Task instructions> All the data that follows should be repeated exactly, without a single picture.

Material for the task>

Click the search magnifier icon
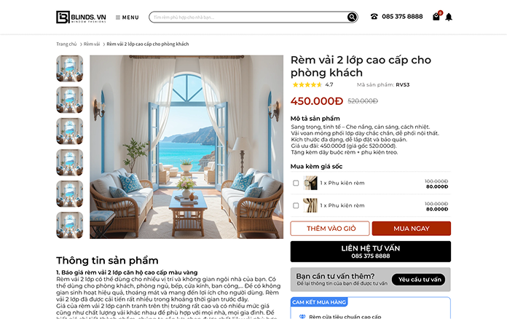Viewport: 507px width, 319px height. [x=352, y=17]
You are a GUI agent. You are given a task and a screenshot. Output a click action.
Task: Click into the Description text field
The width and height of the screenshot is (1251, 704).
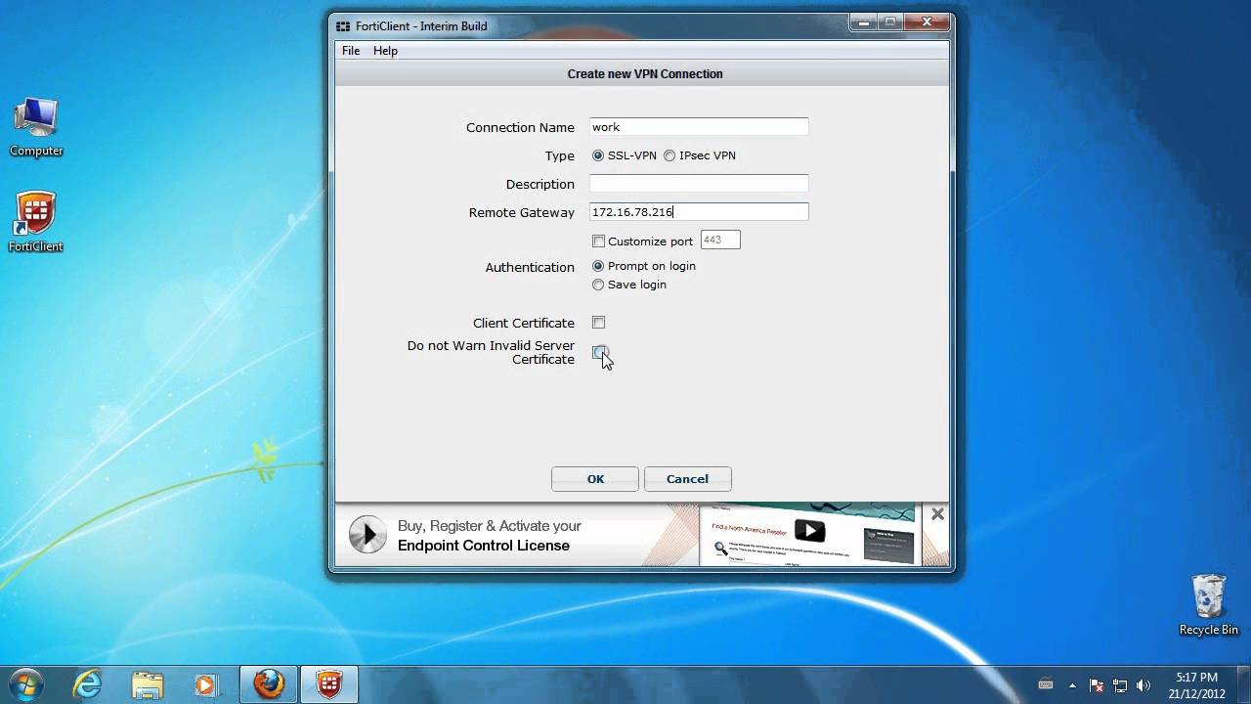[698, 184]
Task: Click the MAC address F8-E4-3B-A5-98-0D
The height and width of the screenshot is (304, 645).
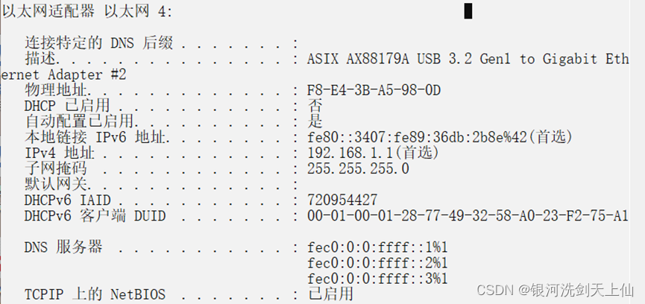Action: point(374,91)
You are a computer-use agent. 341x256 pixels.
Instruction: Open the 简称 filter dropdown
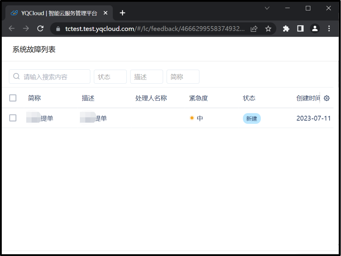point(183,77)
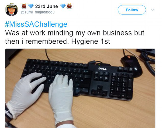Expand the tweet options chevron
This screenshot has height=128, width=162.
coord(153,10)
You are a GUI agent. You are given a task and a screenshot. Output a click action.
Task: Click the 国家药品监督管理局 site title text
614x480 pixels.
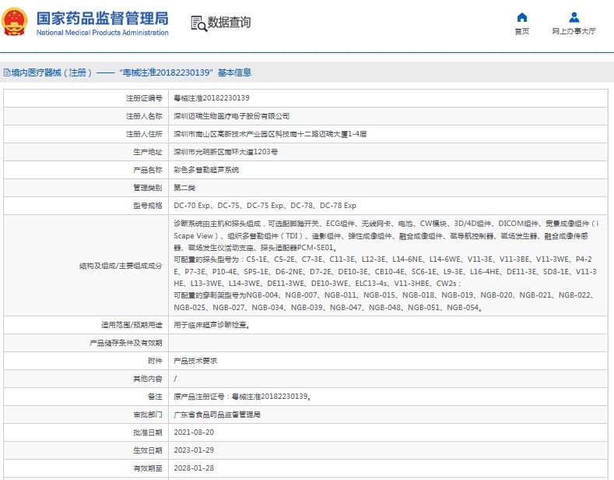(102, 17)
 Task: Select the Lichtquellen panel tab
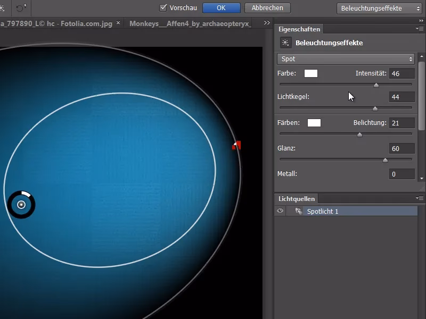click(297, 198)
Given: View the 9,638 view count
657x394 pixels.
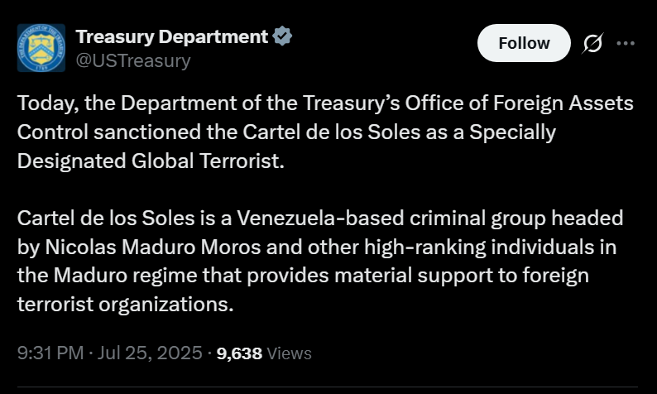Looking at the screenshot, I should [x=239, y=353].
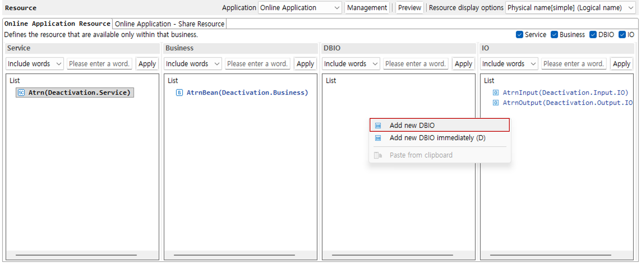Open the Application dropdown
Image resolution: width=641 pixels, height=263 pixels.
[300, 8]
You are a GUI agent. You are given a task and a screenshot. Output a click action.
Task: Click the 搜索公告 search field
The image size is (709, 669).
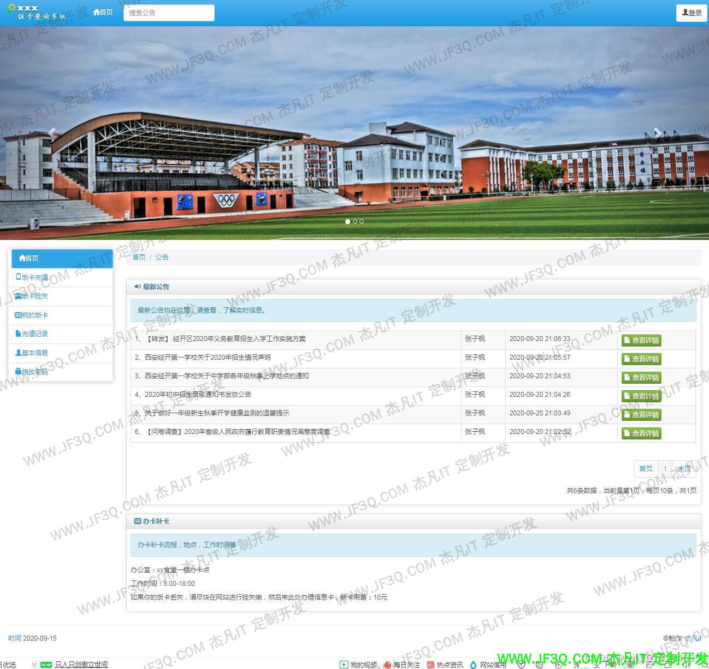coord(169,13)
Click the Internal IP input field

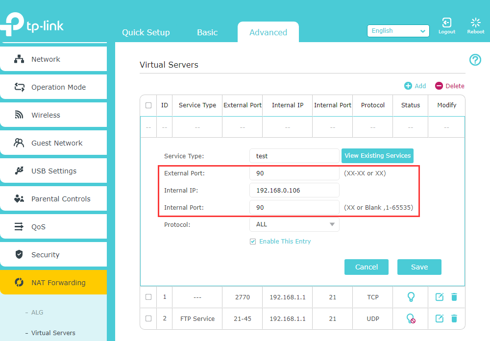click(x=294, y=190)
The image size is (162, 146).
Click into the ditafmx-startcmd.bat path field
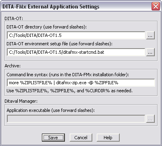(76, 52)

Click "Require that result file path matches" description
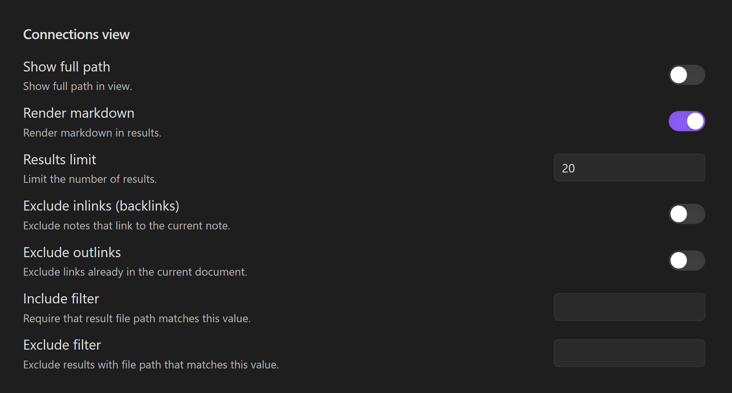tap(137, 319)
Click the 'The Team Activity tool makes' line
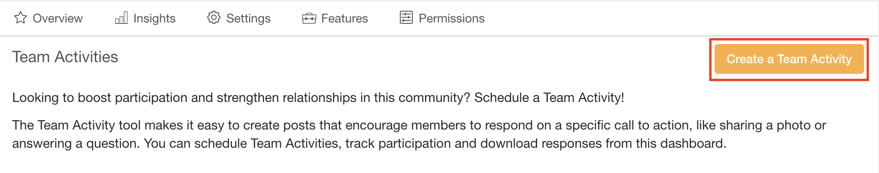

Response for this exercise>
Click the search magnifier icon
Viewport: 507px width, 319px height. [x=352, y=17]
You are a GUI agent. You are given a task and a screenshot. Output a click action.
Task: Click into the Description text field
The width and height of the screenshot is (1251, 704).
[698, 184]
Task: Click the MAC address F8-E4-3B-A5-98-0D
The height and width of the screenshot is (304, 645).
Action: point(374,91)
You are a computer-use agent. 341x256 pixels.
Instruction: Open the 简称 filter dropdown
point(183,77)
Expand the tweet options chevron
This screenshot has height=128, width=162.
coord(153,10)
You are a GUI agent. You are given a task and a screenshot. Output a click action.
Task: Click the 国家药品监督管理局 site title text
614x480 pixels.
(102, 17)
 Task: Select the Lichtquellen panel tab
click(297, 198)
Given: View the 9,638 view count
657x394 pixels.
Looking at the screenshot, I should [x=239, y=353].
Open the Application dropdown
Image resolution: width=641 pixels, height=263 pixels.
[300, 8]
You are a GUI agent. You are given a task and a screenshot. Output a click action.
Task: Click the 搜索公告 search field
The image size is (709, 669).
coord(169,13)
Click the Internal IP input field

click(x=294, y=190)
The image size is (162, 146).
Click into the ditafmx-startcmd.bat path field
(76, 52)

Click "Require that result file path matches" description
tap(137, 319)
Click the 'The Team Activity tool makes' line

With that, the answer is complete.